▸ TO DO
Leave out all pictures while repeating the records exactly and completely.

******************************

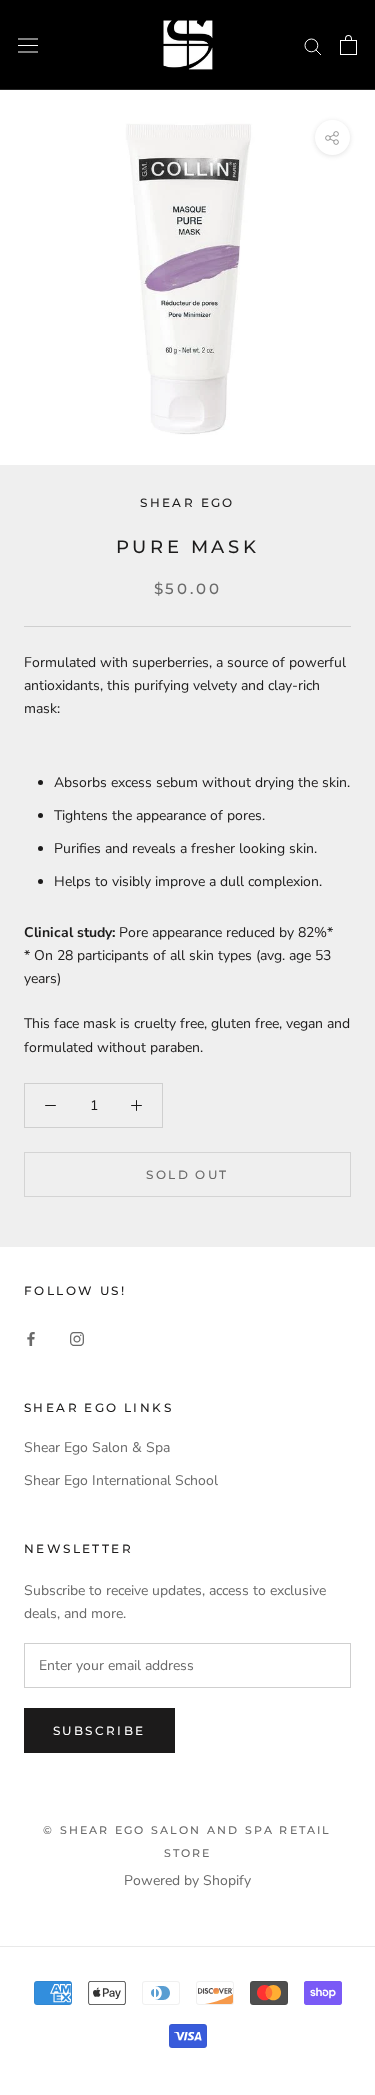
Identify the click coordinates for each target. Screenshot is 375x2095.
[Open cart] (348, 45)
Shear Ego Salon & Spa (97, 1447)
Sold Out (187, 1174)
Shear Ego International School (121, 1480)
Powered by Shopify (187, 1880)
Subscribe (99, 1730)
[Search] (313, 45)
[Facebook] (31, 1338)
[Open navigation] (28, 44)
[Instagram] (77, 1338)
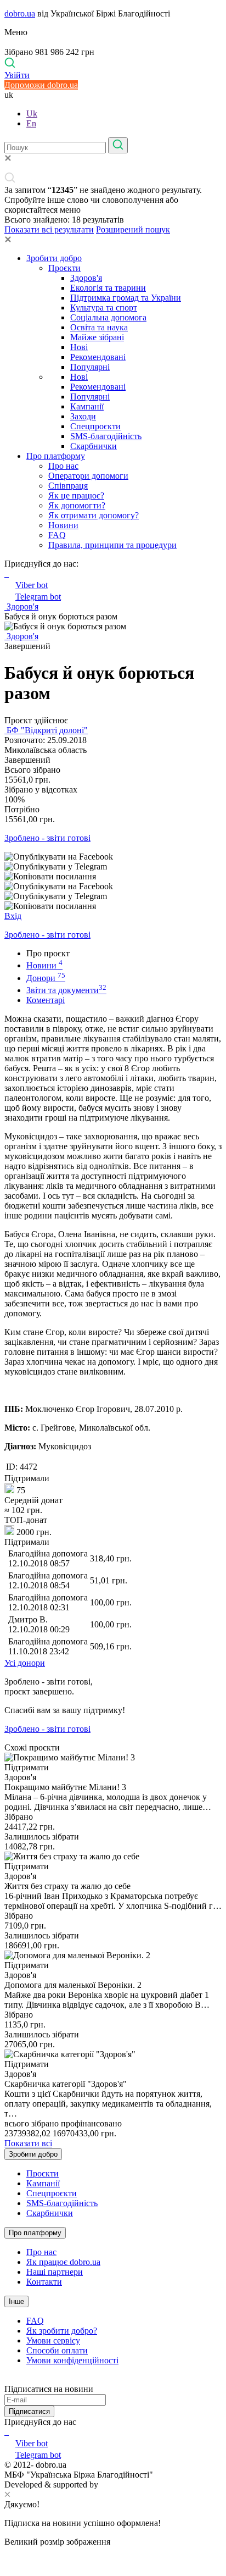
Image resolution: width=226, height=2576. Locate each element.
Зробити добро (54, 258)
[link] (113, 857)
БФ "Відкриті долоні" (46, 730)
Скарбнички (93, 446)
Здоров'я (86, 277)
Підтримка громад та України (125, 297)
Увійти (17, 75)
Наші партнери (54, 2271)
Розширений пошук (133, 229)
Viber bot (31, 585)
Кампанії (87, 406)
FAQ (57, 535)
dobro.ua (19, 13)
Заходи (83, 416)
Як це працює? (76, 495)
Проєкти (64, 268)
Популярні (90, 367)
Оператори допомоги (88, 475)
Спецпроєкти (95, 426)
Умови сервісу (53, 2340)
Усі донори (24, 1663)
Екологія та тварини (108, 287)
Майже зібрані (97, 337)
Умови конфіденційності (72, 2360)
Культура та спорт (103, 307)
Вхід (12, 916)
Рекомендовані (98, 357)
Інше (16, 2301)
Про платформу (55, 456)
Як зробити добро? (61, 2330)
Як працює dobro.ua (63, 2262)
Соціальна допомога (108, 317)
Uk (31, 113)
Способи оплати (57, 2350)
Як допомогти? (76, 505)
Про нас (63, 465)
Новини (63, 525)
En (31, 123)
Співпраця (68, 485)
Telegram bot (38, 596)
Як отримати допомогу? (93, 515)
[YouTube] (8, 2431)
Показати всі (28, 2143)
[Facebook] (5, 2431)
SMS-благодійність (106, 436)
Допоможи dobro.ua (41, 85)
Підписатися (29, 2411)
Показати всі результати (49, 229)
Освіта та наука (99, 327)
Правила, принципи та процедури (112, 545)
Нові (79, 347)
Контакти (44, 2281)
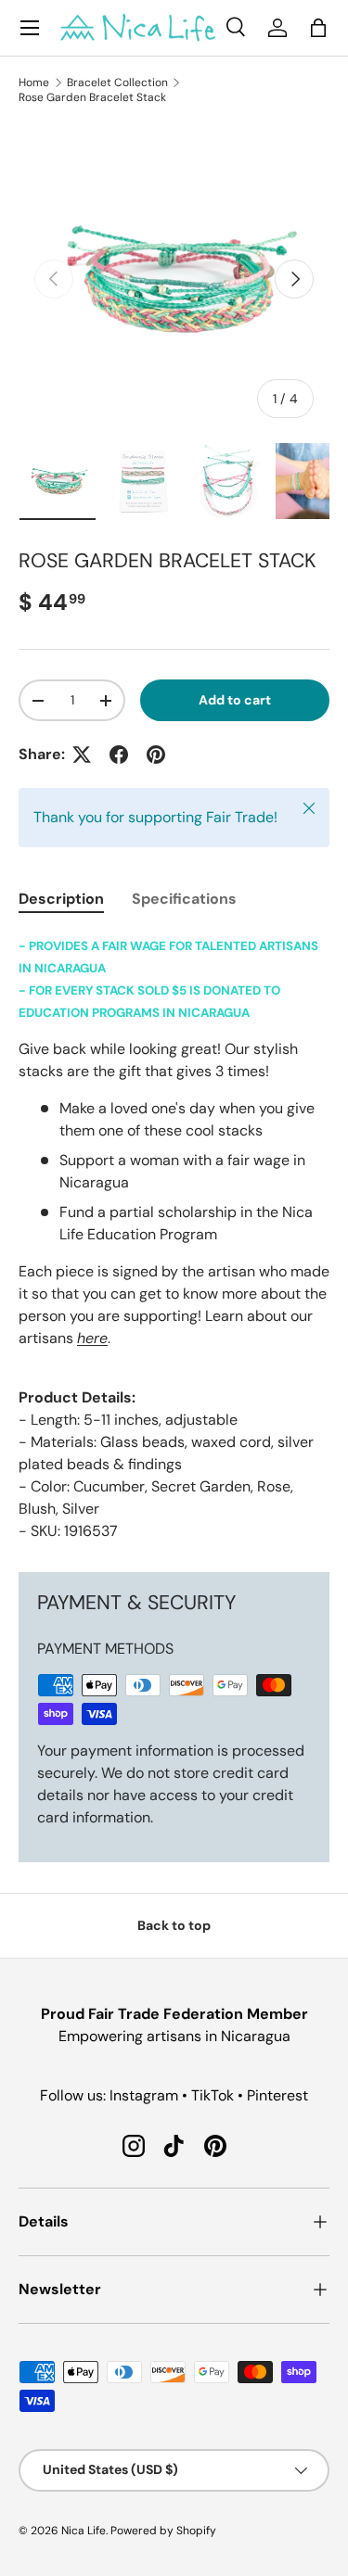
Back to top (174, 1925)
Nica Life (83, 2530)
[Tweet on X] (81, 754)
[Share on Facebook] (118, 754)
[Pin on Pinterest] (155, 754)
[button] (318, 27)
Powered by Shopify (163, 2530)
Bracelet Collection (117, 82)
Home (34, 82)
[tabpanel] (174, 1238)
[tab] (61, 899)
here (92, 1338)
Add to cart (235, 700)
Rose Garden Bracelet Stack (92, 97)
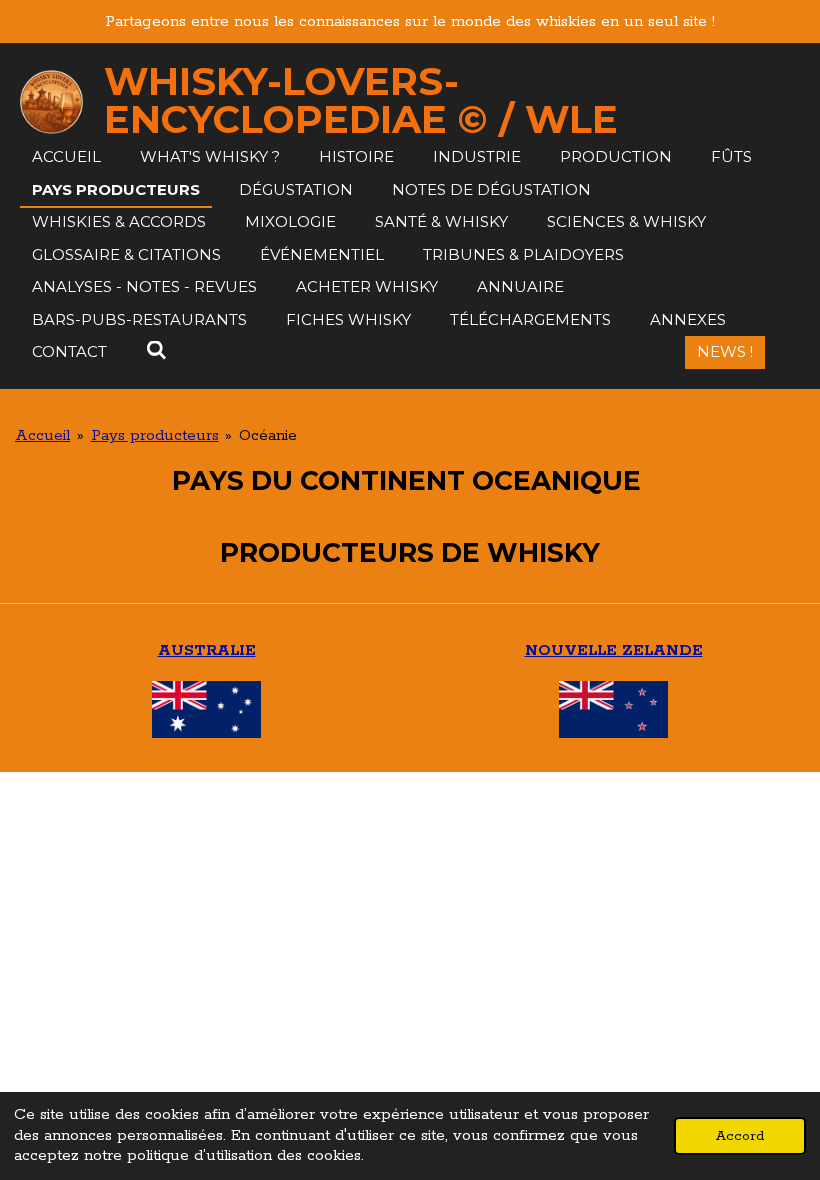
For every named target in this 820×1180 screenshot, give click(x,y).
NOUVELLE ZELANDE (614, 650)
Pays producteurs (155, 435)
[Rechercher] (156, 350)
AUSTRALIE (207, 650)
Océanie (268, 435)
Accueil (42, 435)
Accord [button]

******************************

▸ EXERCISE ANSWER
Identify the click coordinates for each target. Screenshot is 375x2095.
[Open cart] (348, 45)
Shear Ego Salon & Spa (97, 1447)
Sold Out (187, 1174)
Shear Ego International School (121, 1480)
Powered by Shopify (187, 1880)
Subscribe (99, 1730)
[Search] (313, 45)
[Facebook] (31, 1338)
[Open navigation] (28, 44)
[Instagram] (77, 1338)
Image resolution: width=226, height=2576. Locate each element.
Зробити добро (54, 258)
[link] (113, 857)
БФ "Відкриті долоні" (46, 730)
Скарбнички (93, 446)
Здоров'я (86, 277)
Підтримка громад та України (125, 297)
Увійти (17, 75)
Наші партнери (54, 2271)
Розширений пошук (133, 229)
Viber bot (31, 585)
Кампанії (87, 406)
FAQ (57, 535)
dobro.ua (19, 13)
Заходи (83, 416)
Як це працює? (76, 495)
Проєкти (64, 268)
Популярні (90, 367)
Оператори допомоги (88, 475)
Спецпроєкти (95, 426)
Умови сервісу (53, 2340)
Усі донори (24, 1663)
Екологія та тварини (108, 287)
Майже зібрані (97, 337)
Умови конфіденційності (72, 2360)
Культура та спорт (103, 307)
Вхід (12, 916)
Рекомендовані (98, 357)
Інше (16, 2301)
Про платформу (55, 456)
Як зробити добро? (61, 2330)
Як працює dobro.ua (63, 2262)
Соціальна допомога (108, 317)
Uk (31, 113)
Способи оплати (57, 2350)
Як допомогти? (76, 505)
Про нас (63, 465)
Новини (63, 525)
En (31, 123)
Співпраця (68, 485)
Telegram bot (38, 596)
Як отримати допомогу? (93, 515)
[YouTube] (8, 2431)
Показати всі (28, 2143)
[Facebook] (5, 2431)
SMS-благодійність (106, 436)
Допоможи dobro.ua (41, 85)
Підписатися (29, 2411)
Показати всі результати (49, 229)
Освіта та наука (99, 327)
Правила, принципи та процедури (112, 545)
Нові (79, 347)
Контакти (44, 2281)
Back to top (174, 1925)
Nica Life (83, 2530)
[Tweet on X] (81, 754)
[Share on Facebook] (118, 754)
[Pin on Pinterest] (155, 754)
[button] (318, 27)
Powered by Shopify (163, 2530)
Bracelet Collection (117, 82)
Home (34, 82)
[tabpanel] (174, 1238)
[tab] (61, 899)
here (92, 1338)
Add to cart (235, 700)
Rose Garden Bracelet Stack (92, 97)
For every named target in this 820×1180 screenshot, give click(x,y).
NOUVELLE ZELANDE (614, 650)
Pays producteurs (155, 435)
[Rechercher] (156, 350)
AUSTRALIE (207, 650)
Océanie (268, 435)
Accueil (42, 435)
Accord [button]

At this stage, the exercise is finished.